Cedeño, aldea hondureña del Pacífico, sufre desde hace 30 años el avance del mar y la erosión que ya obligó a evacuaciones y dejó a muchas familias sin vivienda, mientras la Mesa de Justicia Climática creada hace tres años pide una reubicación digna y apoyo al Gobierno de Nasry Asfura y a la comunidad mundial ante la inacción climática denunciada, entre otros, por Amnistía Internacional.
«Cedeño está erosionado, le podría decir que las marejadas se han tragado a Cedeño, en nueve barrios estamos luchando por una reubicación digna y justa para nuestra comunidad, nuestros hijos y nuestros nietos», dijo a EFE en Tegucigalpa Sandra Reyes, natural de Cedeño, quien debido a los graves daños causados por el mar ha perdido tres casas.
Para enfrentar la situación, varias organizaciones de Cedeño crearon la Mesa de Justicia Climática, entre cuyos líderes figura Reyes, quien el pasado miércoles participó en la presentación del Informe ‘Honduras: Cedeño no desaparece, se reubica y permanece’, que hizo Amnistía Internacional en Tegucigalpa.
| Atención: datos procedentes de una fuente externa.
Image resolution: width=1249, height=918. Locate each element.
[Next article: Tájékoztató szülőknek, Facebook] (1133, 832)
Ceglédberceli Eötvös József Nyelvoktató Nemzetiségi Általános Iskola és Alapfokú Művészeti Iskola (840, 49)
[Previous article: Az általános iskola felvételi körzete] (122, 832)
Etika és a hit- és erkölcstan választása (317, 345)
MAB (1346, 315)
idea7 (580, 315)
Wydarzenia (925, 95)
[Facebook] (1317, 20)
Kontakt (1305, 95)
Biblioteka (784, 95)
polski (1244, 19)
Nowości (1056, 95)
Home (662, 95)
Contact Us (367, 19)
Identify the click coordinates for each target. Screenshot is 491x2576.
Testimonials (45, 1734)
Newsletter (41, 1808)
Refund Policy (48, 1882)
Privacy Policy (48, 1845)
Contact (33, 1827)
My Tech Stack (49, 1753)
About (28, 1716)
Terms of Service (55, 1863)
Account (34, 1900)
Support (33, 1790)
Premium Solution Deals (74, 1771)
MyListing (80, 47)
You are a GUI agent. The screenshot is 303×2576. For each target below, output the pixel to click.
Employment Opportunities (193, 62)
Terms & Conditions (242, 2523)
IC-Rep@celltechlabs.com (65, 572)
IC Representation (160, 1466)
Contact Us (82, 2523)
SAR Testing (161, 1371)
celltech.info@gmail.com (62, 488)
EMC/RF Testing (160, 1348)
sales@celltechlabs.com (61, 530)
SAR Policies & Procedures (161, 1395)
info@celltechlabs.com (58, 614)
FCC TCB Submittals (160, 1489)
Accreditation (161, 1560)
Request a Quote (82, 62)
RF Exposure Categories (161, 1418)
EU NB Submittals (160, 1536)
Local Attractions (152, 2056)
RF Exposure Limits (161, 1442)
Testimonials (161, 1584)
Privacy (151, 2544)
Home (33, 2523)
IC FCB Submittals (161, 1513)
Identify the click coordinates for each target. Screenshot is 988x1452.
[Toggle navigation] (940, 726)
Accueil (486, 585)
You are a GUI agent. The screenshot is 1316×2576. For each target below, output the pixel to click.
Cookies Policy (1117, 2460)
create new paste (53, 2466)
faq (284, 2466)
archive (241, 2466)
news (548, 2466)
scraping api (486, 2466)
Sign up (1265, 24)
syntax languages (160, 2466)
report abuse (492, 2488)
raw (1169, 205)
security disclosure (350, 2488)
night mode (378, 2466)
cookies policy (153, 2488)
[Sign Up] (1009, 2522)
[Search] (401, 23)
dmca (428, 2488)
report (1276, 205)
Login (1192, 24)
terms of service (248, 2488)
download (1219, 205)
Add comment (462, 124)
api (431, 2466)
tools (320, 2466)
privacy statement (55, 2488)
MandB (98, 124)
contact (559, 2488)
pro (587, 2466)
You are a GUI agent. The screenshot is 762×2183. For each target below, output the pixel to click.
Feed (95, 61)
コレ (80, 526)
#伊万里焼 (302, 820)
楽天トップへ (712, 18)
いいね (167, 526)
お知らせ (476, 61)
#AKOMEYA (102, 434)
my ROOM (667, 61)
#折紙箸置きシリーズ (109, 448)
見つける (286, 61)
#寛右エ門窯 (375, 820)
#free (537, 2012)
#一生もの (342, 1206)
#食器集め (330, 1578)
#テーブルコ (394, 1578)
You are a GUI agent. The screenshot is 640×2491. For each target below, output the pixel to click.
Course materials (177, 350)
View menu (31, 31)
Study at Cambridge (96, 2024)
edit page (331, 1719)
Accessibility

«Cedeño era algo tan lindo que nadie quería salir de ahí, pero la erosión costera, el avance del mar, el cambio climático y todo eso ha venido despojándonos, desplazándonos, en una lucha continua. Estamos desgastados, por eso estamos demandando ayuda al Estado y nos organizamos para hacer sentir nuestras necesidades y que se nos reivindique nuestro derecho», subrayó Reyes.
A raíz del reclamo de la Mesa de Justicia Climática, el Gobierno recién ha creado una mesa interinstitucional en la que participan varias instituciones del Estado que trabajará con los representantes de Cedeño, bajo la coordinación de la Comisión Permanente de Contingencias (Copeco).